Когда все подарки были вручены, Берта Ильинична глянула на часы и взяла инициативу в свои руки.

– Ну, раз вы пришли раньше, – напомнила она гостям, – то помогите накрыть столы.

– А есть чем? – пошутил Лазарь Наумович.

– Слава Богу! – в голосе Берты Ильиничны моментально прозвучала нотка обиды. В отличие от его жены Иды, она вспыхивала, как спичка. Однако всё-таки вспомнила, что родилась недалеко от Одессы и пошутила: – Мы же не бедные, Лорик. Мы нищие!..

Михаил Менделевич громко рассмеялся её шутке – сегодня Берта была в ударе! И все стали легко и весело утяжелять столы блюдами и закуской.

Я не стану подробно описывать праздничное меню, лишь вкратце его перечислю. Итак…

Несколько летних салатов. Винегрет. Паштет печёночный. Паштет селёдочный. Нарезка из нескольких сортов сыра и колбасы, ветчины и буженины. Холодец из птицы. Рыбное ассорти – икра, чёрная и красная, кусочки сёмги и балыка. Фаршированная щука. Тушёный чернослив с картошкой и говядиной. Фаршированные куриные шейки. Перец фаршированный овощами и куриной грудкой. Жаркое из баранины. Жаркое из курицы для детей. Соленья и разносолы. И, наконец, селёдочка с отварной картошкой, с уксусом и подсолнечным маслом. А ещё несколько видов пирожков – с мясом, капустой и рублеными яйцами. Ну, и конечно, куриный бульон с клёцками и «эйсик-флэйш». На десерт было выпечено по два торта на каждый стол – «Наполеон», шоколадно-бисквитный. А ещё миндальное печенье и флудн – орехи в меду и вафлях. И, конечно же, покупные сладости – разноцветный мармелад, шоколадные конфеты «Авиация» и «Садко», шоколадки «Цепеллин», а также печенье «Сталинская Конституция».

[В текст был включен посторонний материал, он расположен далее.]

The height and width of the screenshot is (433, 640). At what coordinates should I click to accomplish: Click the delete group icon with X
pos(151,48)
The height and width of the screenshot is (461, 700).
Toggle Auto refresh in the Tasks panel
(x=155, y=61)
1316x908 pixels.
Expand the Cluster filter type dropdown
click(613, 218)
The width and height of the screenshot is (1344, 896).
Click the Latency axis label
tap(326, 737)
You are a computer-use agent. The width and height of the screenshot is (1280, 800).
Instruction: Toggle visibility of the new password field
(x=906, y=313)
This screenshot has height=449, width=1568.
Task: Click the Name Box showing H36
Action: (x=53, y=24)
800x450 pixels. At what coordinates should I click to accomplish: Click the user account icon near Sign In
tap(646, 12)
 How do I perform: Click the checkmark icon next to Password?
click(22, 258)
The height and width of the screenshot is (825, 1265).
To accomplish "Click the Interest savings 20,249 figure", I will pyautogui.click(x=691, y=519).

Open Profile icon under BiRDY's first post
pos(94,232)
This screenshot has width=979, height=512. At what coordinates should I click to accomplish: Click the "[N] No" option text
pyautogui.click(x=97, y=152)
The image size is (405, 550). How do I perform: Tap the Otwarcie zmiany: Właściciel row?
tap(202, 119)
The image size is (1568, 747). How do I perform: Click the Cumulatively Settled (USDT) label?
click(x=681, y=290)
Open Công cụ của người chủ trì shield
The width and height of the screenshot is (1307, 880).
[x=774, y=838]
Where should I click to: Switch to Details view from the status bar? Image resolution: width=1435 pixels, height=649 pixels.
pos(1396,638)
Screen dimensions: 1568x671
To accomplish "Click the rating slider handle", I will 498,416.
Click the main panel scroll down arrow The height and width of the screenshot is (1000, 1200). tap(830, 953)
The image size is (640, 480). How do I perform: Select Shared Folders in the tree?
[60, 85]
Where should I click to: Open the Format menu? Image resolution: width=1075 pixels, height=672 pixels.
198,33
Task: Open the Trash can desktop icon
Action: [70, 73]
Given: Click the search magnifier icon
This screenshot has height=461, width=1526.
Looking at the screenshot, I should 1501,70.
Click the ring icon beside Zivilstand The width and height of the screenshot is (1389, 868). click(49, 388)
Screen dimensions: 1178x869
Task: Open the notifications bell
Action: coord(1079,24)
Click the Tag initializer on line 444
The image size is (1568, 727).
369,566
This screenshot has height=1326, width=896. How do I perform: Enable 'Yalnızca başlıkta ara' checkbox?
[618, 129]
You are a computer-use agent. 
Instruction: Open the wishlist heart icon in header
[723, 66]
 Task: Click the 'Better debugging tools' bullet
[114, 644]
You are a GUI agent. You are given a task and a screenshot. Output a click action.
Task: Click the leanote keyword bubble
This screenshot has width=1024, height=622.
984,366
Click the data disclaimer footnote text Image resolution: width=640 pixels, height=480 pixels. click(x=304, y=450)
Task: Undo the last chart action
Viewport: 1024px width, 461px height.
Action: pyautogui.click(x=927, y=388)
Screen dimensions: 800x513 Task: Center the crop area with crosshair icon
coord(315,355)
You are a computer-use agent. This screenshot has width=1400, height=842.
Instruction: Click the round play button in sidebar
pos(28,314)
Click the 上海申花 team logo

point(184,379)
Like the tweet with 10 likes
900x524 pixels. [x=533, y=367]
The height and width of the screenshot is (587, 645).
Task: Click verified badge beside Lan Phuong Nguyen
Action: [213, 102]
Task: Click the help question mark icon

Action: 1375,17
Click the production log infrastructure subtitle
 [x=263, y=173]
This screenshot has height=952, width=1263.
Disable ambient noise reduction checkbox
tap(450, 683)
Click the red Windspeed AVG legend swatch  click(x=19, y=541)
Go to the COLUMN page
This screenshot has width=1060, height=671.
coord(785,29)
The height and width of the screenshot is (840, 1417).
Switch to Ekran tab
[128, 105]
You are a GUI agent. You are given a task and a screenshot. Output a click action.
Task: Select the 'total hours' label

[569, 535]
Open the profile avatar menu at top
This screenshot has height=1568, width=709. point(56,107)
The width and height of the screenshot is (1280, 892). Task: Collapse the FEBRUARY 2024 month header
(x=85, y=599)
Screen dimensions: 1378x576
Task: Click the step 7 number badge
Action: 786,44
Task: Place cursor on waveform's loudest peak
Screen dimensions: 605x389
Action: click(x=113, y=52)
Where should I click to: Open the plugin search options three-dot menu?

…Надо вам сказать, что это печенье редко покупали, но не потому, что оно было невкусное – как раз, наоборот, оно таяло во рту – но ходили слухи, что если попросить «взвесить триста граммов «Сталинской Конституции», вас сразу же посадят.

Вот такие два стола поджидали гостей.

И «новый гость» не заставил себя долго ждать.

Ева первая увидела его и бросилась ему навстречу:

– Ура-а-а! Папочка приехал!

Леонид Матвеевич подхватил дочь на руки и крепко поцеловал. От его волос пахло паровозным дымом.

Был папа высоким, худощавым и выглядел очень молодым, поэтому носил небольшие усы для солидности. И уже по необходимости очки с толстыми линзами – у него была близорукость.

– Мама дома? – с надеждой в голосе спросил он Еву.

– Ещё в больнице… – огорчённо ответила она.

– Жаль! – огорчился папа.

– У неё сегодня три операции.

– Знаю… Так что с подарком придётся потерпеть до вечера.

– Потерплю, – успокоила его Ева, спрыгивая на пол.

– А чтобы ты терпела без мучений, держи сувенир из Москвы! – и достал откуда-то из-за спины коробку с её любимым зефиром в шоколаде.

Ева завизжала от восторга и тут же бросилась угощать Лёвку.

Поздоровавшись родственниками, папа сказал, что должен привести себя в порядок, побриться-умыться с дороги, и отправился в ванную. Выглядел он немного усталым и озабоченным.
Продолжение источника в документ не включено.